### Task brief
Gather all lines in the data that hold the string "agent".

Stored data:
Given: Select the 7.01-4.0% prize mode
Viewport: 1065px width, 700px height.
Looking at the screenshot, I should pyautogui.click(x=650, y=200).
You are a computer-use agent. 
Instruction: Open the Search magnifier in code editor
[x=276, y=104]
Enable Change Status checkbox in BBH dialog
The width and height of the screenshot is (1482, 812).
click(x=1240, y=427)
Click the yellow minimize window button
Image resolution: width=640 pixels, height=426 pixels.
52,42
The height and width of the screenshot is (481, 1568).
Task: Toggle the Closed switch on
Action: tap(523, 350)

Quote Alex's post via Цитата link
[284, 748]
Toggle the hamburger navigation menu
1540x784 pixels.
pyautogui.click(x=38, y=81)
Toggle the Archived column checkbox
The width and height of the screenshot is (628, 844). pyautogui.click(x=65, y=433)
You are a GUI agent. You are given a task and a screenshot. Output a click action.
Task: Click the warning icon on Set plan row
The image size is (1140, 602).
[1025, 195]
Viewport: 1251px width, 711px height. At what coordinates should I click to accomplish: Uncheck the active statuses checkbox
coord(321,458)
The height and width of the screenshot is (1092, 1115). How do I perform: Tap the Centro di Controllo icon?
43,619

### Task response
You are a computer-use agent. 
You are a GUI agent. You are given a task and a screenshot. Output a click action.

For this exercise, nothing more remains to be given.